Los paralelismos con el COVID-19 aquí terminan: resulta improbable suponer que un reducido puñado de héroes podrá embarcarse en la titánica tarea de vencer a un monstruo (casi) invisible en cuestión de días, con apenas un par de herramientas precarias y algún que otro juguete de última tecnología, fruto de la desinteresada filantropía del millonario biólogo Hooper.

La película no cuestiona cómo es que la isla llegó a estar tan indefensa (si reemplazamos “isla” por “aldea global”, casi sin quererlo aquí tenemos otro paralelismo), pero sí aparece una pista: sus gobernantes, confiados en que los tiburones no nadan por esas aguas, deciden pasar por alto la importancia de un sistema para proteger a sus habitantes y no sus propias ganancias.

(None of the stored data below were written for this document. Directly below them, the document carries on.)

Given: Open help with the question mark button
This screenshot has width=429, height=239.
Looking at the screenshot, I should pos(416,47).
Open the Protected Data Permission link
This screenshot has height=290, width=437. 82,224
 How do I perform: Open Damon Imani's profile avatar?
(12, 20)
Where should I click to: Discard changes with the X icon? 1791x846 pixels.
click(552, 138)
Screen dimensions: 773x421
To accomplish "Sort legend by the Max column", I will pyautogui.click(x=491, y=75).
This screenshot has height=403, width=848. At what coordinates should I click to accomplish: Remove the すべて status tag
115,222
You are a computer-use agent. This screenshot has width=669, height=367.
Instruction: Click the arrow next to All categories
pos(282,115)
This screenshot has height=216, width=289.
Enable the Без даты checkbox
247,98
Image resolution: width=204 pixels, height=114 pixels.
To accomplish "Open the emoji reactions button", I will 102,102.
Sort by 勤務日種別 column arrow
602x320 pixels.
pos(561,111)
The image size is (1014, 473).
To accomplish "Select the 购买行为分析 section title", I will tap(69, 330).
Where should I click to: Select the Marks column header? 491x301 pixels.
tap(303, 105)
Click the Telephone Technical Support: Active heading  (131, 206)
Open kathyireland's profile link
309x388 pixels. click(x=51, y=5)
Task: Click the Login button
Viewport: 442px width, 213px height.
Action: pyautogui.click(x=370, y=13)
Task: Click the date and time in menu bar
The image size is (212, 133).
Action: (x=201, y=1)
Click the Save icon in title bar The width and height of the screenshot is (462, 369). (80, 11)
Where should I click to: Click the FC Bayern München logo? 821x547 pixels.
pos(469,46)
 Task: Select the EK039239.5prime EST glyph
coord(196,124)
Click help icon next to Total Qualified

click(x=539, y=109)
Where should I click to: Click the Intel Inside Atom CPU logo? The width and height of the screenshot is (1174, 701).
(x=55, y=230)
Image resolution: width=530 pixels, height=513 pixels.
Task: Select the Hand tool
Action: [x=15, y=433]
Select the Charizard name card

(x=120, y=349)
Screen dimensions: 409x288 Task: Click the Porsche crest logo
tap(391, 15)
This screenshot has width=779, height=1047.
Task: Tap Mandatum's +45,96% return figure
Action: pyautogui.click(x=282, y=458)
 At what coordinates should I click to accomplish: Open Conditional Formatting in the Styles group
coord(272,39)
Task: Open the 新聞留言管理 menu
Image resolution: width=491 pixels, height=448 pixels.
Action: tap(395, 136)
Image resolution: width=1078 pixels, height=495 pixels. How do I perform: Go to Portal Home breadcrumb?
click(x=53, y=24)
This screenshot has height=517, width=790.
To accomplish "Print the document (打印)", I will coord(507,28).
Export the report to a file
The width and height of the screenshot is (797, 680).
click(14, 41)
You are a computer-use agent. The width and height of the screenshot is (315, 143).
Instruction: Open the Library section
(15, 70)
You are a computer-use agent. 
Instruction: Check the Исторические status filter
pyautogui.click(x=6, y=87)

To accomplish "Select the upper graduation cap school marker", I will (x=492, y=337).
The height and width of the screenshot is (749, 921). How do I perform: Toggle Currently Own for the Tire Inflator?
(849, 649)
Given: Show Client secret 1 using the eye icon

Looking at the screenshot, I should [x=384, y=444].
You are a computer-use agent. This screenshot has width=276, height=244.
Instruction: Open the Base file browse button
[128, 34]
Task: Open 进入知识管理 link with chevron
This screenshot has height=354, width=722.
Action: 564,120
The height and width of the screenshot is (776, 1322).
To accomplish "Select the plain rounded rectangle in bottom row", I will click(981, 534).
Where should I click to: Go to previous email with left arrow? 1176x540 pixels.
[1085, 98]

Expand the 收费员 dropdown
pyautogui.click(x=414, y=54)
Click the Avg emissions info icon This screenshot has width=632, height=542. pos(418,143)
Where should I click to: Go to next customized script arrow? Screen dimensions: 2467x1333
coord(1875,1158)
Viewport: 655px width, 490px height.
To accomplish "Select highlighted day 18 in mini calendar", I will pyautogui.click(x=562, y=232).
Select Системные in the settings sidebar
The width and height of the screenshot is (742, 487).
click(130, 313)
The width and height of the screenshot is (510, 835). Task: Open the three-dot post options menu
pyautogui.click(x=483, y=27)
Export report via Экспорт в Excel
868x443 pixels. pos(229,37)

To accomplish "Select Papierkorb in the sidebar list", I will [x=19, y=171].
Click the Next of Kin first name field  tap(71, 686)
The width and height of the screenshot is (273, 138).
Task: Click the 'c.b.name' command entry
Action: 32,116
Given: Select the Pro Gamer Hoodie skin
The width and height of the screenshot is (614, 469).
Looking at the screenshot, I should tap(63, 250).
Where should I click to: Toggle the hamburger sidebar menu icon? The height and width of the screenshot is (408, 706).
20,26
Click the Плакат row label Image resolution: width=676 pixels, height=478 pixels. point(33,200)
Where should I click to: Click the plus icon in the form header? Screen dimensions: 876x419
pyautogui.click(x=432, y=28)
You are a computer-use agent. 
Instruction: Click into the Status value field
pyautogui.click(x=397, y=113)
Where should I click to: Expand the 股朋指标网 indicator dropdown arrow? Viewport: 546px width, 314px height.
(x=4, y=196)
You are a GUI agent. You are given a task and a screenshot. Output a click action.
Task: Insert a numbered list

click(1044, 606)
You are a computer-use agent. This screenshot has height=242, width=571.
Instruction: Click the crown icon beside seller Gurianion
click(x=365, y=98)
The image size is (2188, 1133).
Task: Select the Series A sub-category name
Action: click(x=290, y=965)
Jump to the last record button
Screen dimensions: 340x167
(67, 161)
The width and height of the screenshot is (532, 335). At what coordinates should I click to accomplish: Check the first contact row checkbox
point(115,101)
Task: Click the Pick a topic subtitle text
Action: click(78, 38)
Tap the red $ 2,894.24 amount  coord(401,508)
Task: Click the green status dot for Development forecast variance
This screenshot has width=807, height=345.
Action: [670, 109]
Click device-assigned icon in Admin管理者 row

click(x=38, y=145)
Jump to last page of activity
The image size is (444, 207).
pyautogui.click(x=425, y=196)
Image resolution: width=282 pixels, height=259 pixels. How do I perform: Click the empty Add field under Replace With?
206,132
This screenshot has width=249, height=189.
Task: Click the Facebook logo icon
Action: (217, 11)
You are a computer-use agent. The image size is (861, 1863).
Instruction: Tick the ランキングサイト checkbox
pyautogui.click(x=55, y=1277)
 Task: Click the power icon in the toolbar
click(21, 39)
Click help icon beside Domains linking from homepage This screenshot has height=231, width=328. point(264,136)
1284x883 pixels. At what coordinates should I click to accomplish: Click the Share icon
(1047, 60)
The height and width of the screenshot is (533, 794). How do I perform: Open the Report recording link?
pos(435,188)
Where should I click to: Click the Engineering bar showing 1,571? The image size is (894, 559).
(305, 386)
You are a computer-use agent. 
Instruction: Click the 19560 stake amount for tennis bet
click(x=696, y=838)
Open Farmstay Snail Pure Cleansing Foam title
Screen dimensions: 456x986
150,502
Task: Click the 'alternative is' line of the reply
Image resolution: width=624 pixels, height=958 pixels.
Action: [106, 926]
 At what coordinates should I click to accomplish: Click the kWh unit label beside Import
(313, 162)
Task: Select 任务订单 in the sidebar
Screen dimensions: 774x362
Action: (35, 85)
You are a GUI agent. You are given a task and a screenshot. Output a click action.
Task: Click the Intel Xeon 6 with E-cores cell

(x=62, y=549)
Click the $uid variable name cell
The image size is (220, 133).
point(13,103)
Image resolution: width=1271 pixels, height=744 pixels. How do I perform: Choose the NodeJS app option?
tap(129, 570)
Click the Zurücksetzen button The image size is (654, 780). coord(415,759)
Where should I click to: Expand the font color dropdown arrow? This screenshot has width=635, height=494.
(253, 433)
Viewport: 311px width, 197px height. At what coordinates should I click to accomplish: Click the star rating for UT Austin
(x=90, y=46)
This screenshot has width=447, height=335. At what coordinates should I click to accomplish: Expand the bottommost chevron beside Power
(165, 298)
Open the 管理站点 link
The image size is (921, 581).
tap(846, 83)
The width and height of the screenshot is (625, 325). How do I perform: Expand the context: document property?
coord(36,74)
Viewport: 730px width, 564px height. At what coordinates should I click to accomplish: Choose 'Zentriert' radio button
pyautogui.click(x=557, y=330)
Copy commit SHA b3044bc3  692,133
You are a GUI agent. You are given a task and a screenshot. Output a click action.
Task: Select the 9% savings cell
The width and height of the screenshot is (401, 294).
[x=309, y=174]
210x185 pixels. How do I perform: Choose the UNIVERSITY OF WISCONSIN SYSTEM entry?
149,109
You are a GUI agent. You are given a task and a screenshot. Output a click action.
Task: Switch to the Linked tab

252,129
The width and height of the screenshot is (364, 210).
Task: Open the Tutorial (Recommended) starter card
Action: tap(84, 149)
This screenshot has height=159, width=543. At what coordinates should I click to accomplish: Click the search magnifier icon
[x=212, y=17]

Y ahora sí, queda evidenciado el dilema falso. “El salvemos a la economía, enemiga de la Salud”, se sostiene sobre la directiva de oponer al despliegue del tiburón / coronavirus los pobres recursos de sistemas sanitarios en crisis, al borde del colapso, herencia de décadas de pésimas decisiones para la población (ajuste fiscal), y para colmo, de manera tardía y como voz única: la emergencia es tal que, se nos dice, ya no acepta siquiera otras voces y enfoques. Como demuestra el Alcalde Vaugn, esta serie de decisiones se ampara en la decisión estatal de no tocar las ganancias del capital. Y lo que es peor: ni siquiera hubiesen sido necesarias,  porque el monstruo / virus podría haber sido previsto y contenido, si se hubieran desarrollado diversas precauciones (investigaciones), lo cual hubiera facilitado la creación de playas más seguras (¿acaso en forma de vacunas?).

Pero finalmente, al igual que en la vida real, sucede lo obvio: por mencionar apenas un ejemplo de estos días, Boris Johnson, uno de los tantos que pretende salvar a la economía, tiene coronavirus. Y al Alcalde Vaughn, después de no tanto tiempo, el problema le ha saltado desde el agua y mordido fuertemente el culo.